Object storage can look like an unlimited file cabinet, but confused permissions create long-lived risk. Public images, downloads, user attachments, video sources, log archives, and backup copies have different access patterns. They should not share one broad public/private switch.

Object storage layered by public assets, controlled content, and backup archive
Start with asset purpose, then design access and lifecycle rules.

Group by purpose, not extension

A logo and an identity document may both be images. A public promo video and a course source file may both be MP4. Permissions should follow business use, audience, and retention requirements rather than file type alone.

Public access still needs boundaries

Public assets should live in dedicated paths or buckets and be delivered through CDN. Write permission, cache headers, CORS, and deletion rights still need control. The dangerous part is often not public read access; it is excessive write and overwrite access.

Private access must be revocable

Private attachments and controlled downloads often need signed URLs, expiry, scope, and logs. Avoid permanent links and avoid using administrative accounts as download credentials. The finer the permission model, the more important handover and revocation records become.

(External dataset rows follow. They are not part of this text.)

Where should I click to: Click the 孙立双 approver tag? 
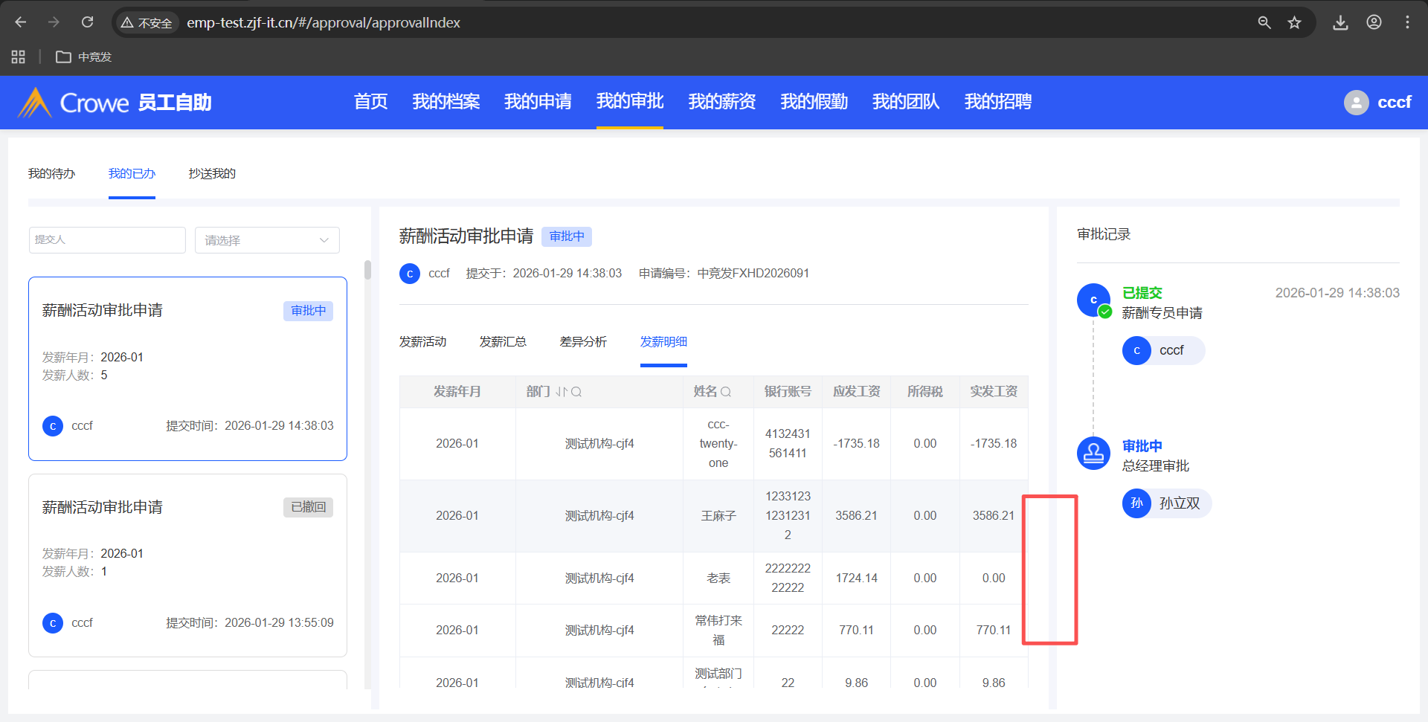[x=1167, y=503]
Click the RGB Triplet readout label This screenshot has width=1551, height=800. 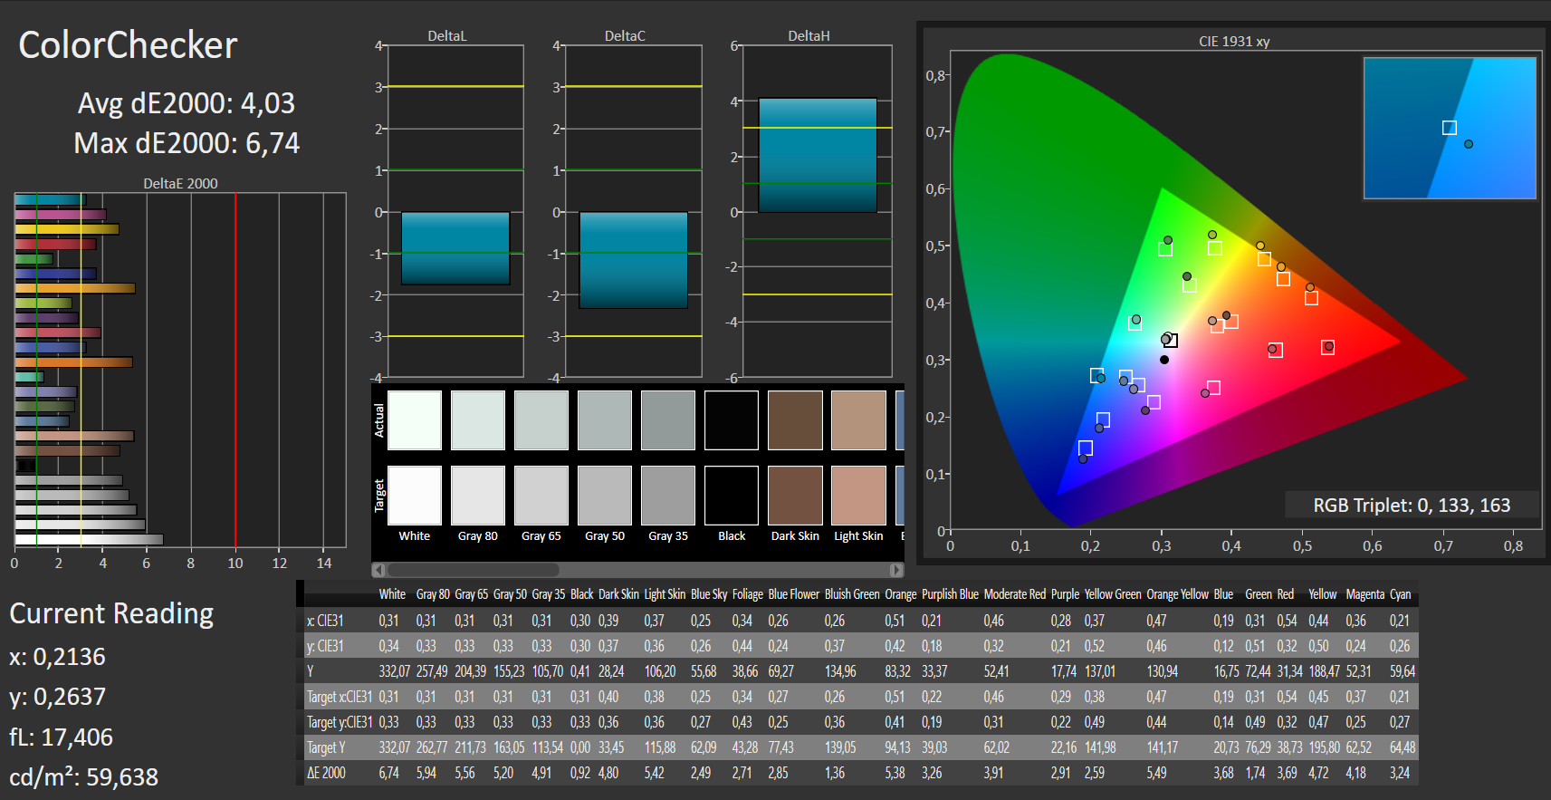(x=1411, y=506)
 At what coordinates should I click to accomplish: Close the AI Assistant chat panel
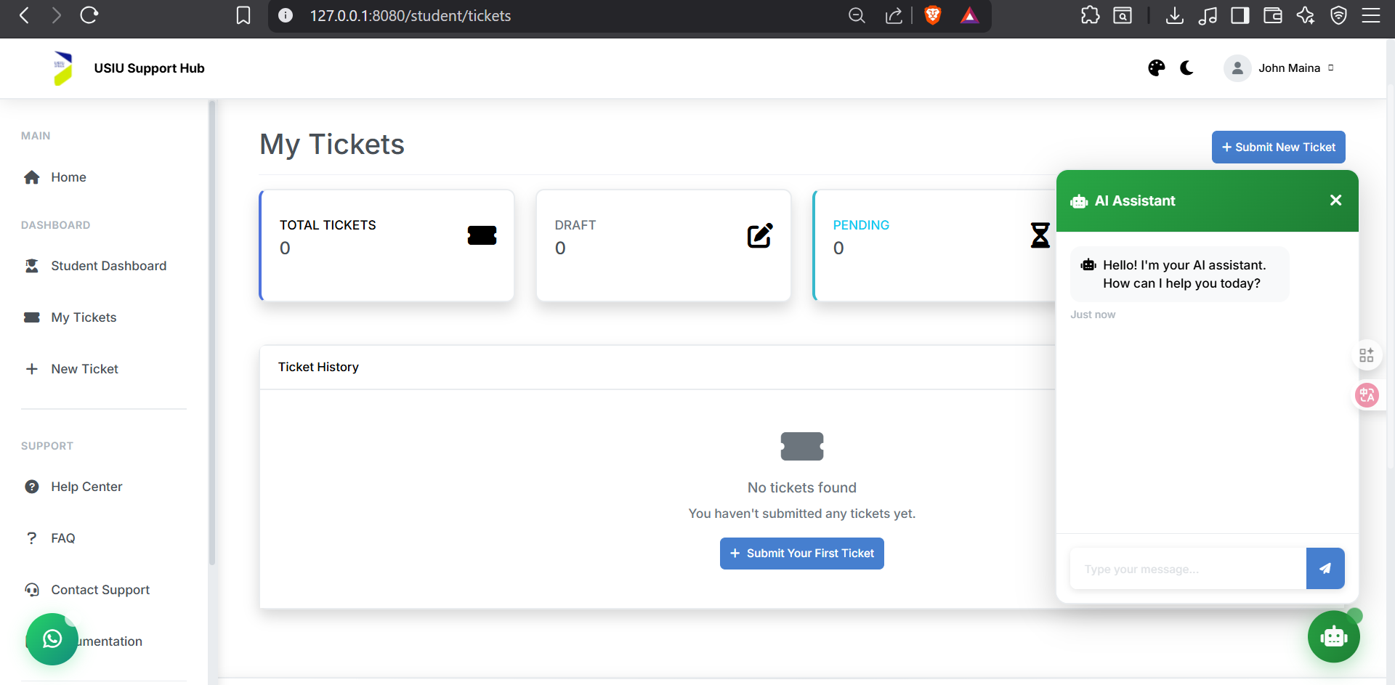coord(1335,200)
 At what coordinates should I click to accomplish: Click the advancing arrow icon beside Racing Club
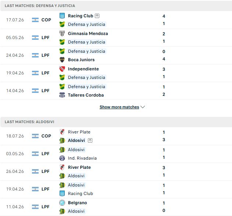pos(97,16)
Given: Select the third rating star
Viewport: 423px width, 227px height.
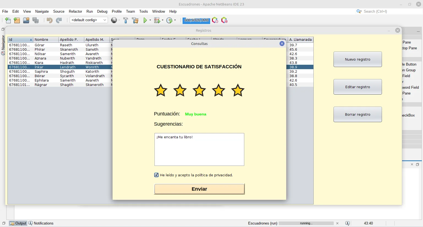Looking at the screenshot, I should coord(199,90).
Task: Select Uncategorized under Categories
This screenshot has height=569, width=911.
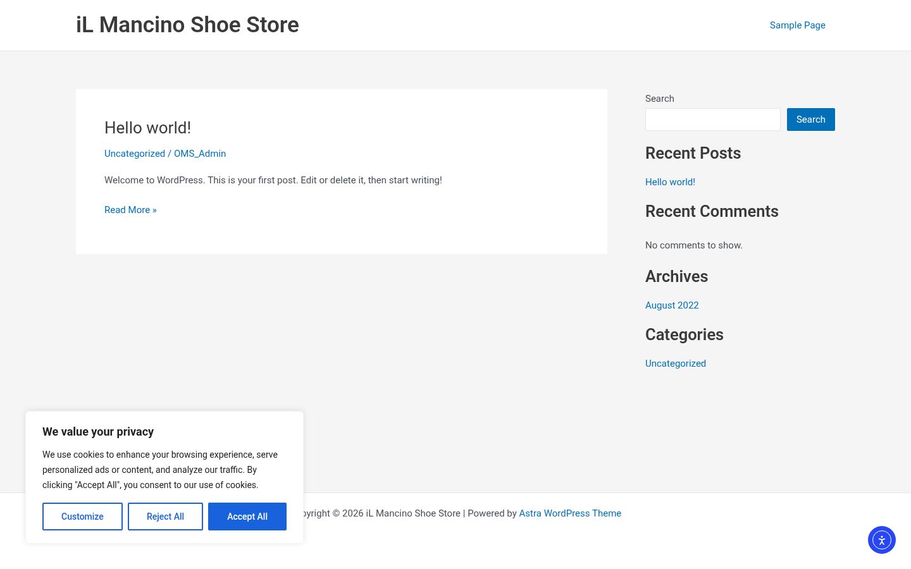Action: (676, 364)
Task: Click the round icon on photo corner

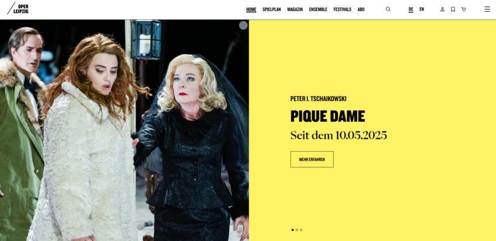Action: [243, 25]
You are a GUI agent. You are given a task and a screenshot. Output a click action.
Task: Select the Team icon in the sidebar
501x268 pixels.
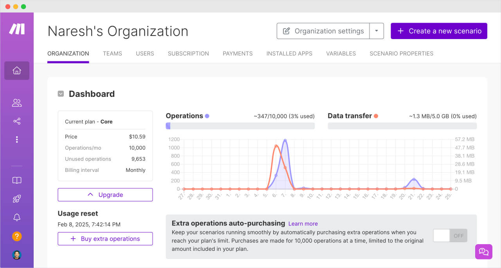click(16, 102)
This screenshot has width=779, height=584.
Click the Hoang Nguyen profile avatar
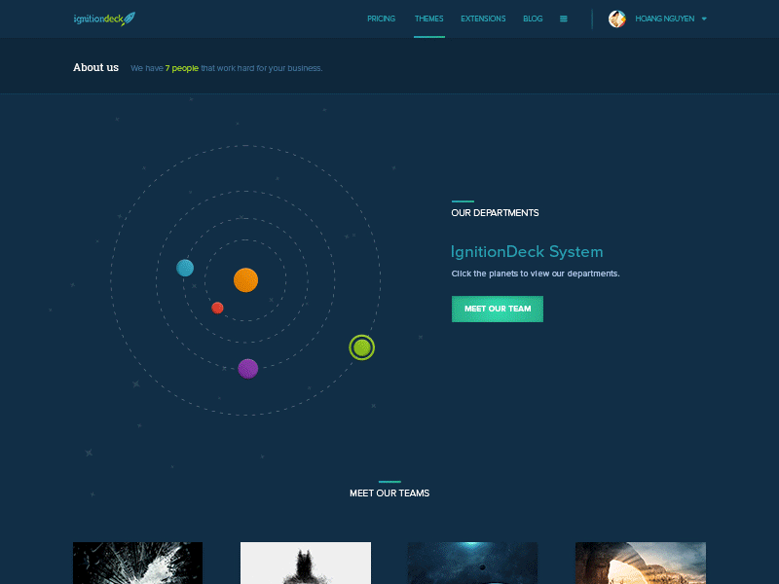point(617,18)
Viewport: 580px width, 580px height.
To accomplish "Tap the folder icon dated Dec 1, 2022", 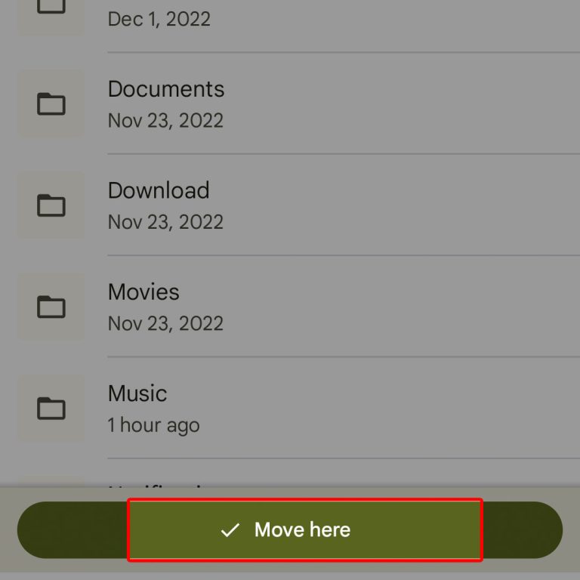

AssetAccess routeMain risk
Public static assetsCDN and read-only public accessOverwrite, cache pollution, deletion
Controlled downloadsSigned URL or authenticated accessPermanent links and forwarding
Source filesProcessing system and authorized usersLeakage, overwrite, version confusion
Backup archiveIsolated account and controlled recoveryDeletion, weak encryption, failed restore

Backup buckets must never become convenient public storage

Backups may include configuration, databases, logs, and uploads. Restrict read and delete rights, keep restore test records, and separate backup paths from public assets. Storage cost advantages matter only when permission, lifecycle, and audit are designed together.